When projects succeed, the industry moves forward quickly and attention shifts to the next opportunity.
When a contractor collapses, however, the consequences ripple through the entire project ecosystem. Subcontractors may remain unpaid. Consultants may become involved in disputes. Clients face delays and additional procurement challenges.
These events often appear sudden, but they rarely happen overnight.
More often, they are the result of pressures that have been building quietly for some time: thin margins, aggressive risk allocation, delayed payments, and highly competitive procurement environments.
In that sense, contractor insolvencies are not random accidents.
They are often the visible result of deeper structural pressures within the industry.
A Few Practical Checks Worth Doing
While the broader system may take time to change, there are still practical steps professionals can take on their current projects. These small habits will not eliminate risk, but they can reduce the chances of being caught unprepared when difficulties arise.
1. Pay closer attention to margins at tender stage.
Winning work is important, but winning unsustainable work rarely ends well. Contractors and estimators may benefit from asking a simple question before submitting a bid: Is this project realistically deliverable at this price? Competitive pressure is real, but long-term stability often depends on disciplined pricing decisions.
2. Understand the risks written into the contract.

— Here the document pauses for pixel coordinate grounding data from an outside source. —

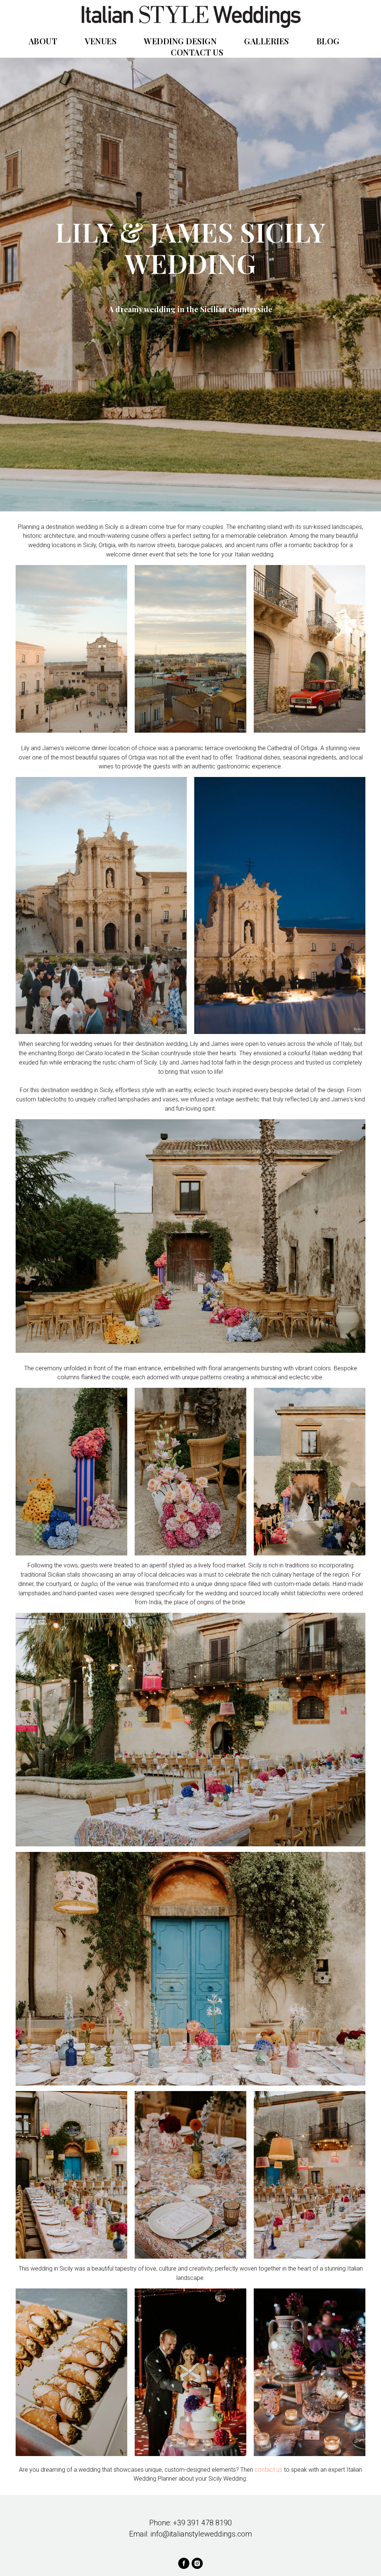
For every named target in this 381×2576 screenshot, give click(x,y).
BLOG (328, 41)
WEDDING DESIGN (180, 41)
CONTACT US (197, 52)
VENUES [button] (100, 41)
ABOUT (43, 41)
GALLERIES (266, 41)
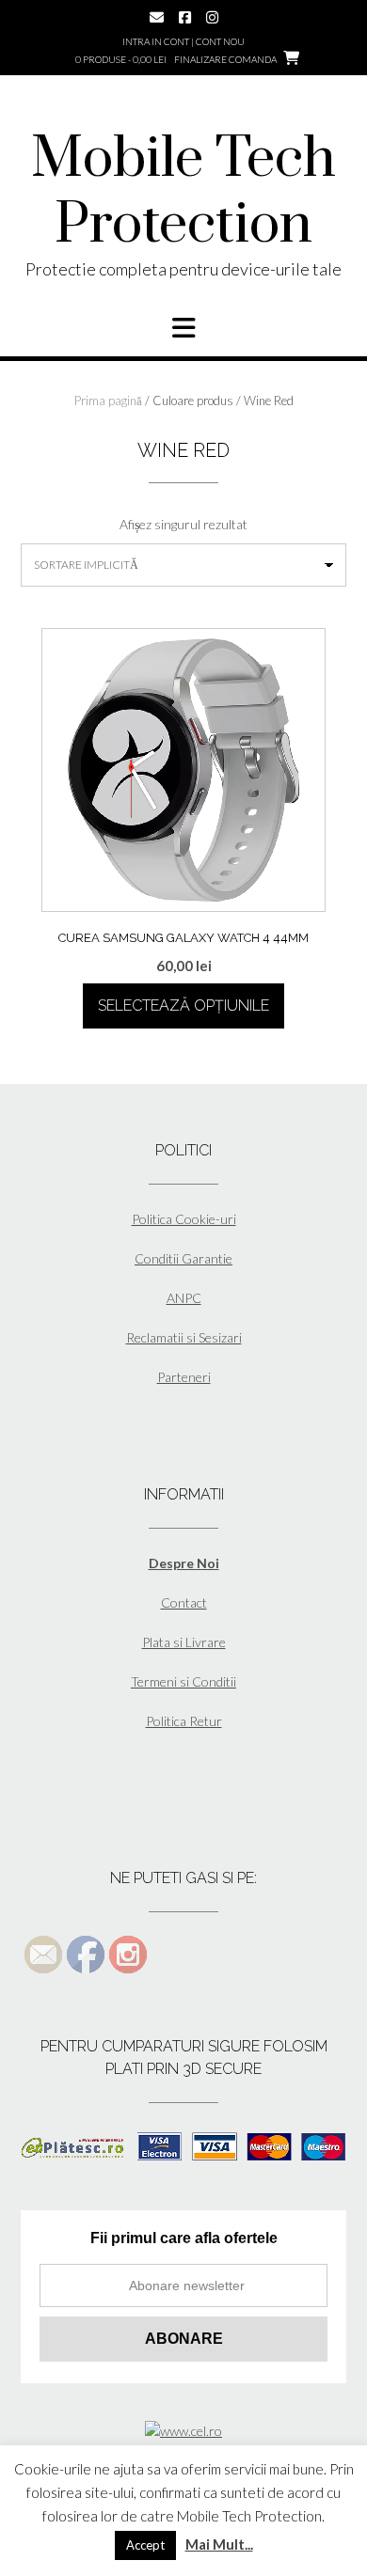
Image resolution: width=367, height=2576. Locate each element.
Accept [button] (145, 2544)
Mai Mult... (219, 2544)
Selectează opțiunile (183, 1005)
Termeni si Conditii (183, 1681)
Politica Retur (184, 1721)
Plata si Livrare (184, 1642)
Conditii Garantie (183, 1258)
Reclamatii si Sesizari (184, 1337)
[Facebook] (185, 17)
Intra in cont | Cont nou (183, 41)
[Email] (157, 17)
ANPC (184, 1298)
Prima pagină (108, 400)
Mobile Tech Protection (183, 193)
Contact (184, 1602)
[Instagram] (212, 17)
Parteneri (184, 1377)
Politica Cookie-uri (184, 1219)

Before a project begins, it is worth taking time to identify which risks the contract places on each party. Ground conditions, design responsibility, programme delays, and supply chain issues should all be clearly understood. Surprises during construction are difficult enough without discovering that unexpected risks were quietly accepted at the start.
3. Maintain strong payment discipline.
Cashflow problems often appear before other warning signs. Submitting payment claims correctly, responding promptly to payment schedules, and addressing delays early can prevent financial pressure from escalating unnecessarily.
4. Document changes and instructions carefully.
Many disagreements arise not from the work itself but from uncertainty about what was instructed. Ensuring that variations, instructions, and key discussions are recorded clearly can prevent confusion later in the project.
5. Keep a close eye on project signals.
Slow payment cycles, repeated programme adjustments, or increasing disputes between parties are often early indicators that a project is becoming strained. Recognising these signals early allows teams to address issues before they grow into larger problems.
None of these actions are complicated. Yet they can make a significant difference when projects begin to encounter pressure.
A Moment for Reflection
None of the current industry conditions and the sector reactions suggests that contractor failure is inevitable. Many companies continue to deliver successful projects despite difficult conditions, supported by strong management, careful commercial oversight, and collaborative project teams.
But the recurring pattern of insolvencies across the sector does invite a moment of reflection.
If the same issues continue to appear, from the thin margins, high risk transfer, to intense competition, it may be worth asking whether the industry is comfortable with the system it has created.
Construction has always required resilience. But resilience alone cannot carry an industry forever. Sometimes progress begins with a simple acknowledgement: that certain patterns we see today are not isolated events, but signals of how the system itself operates.
Recognising those patterns is often the first step toward building something stronger.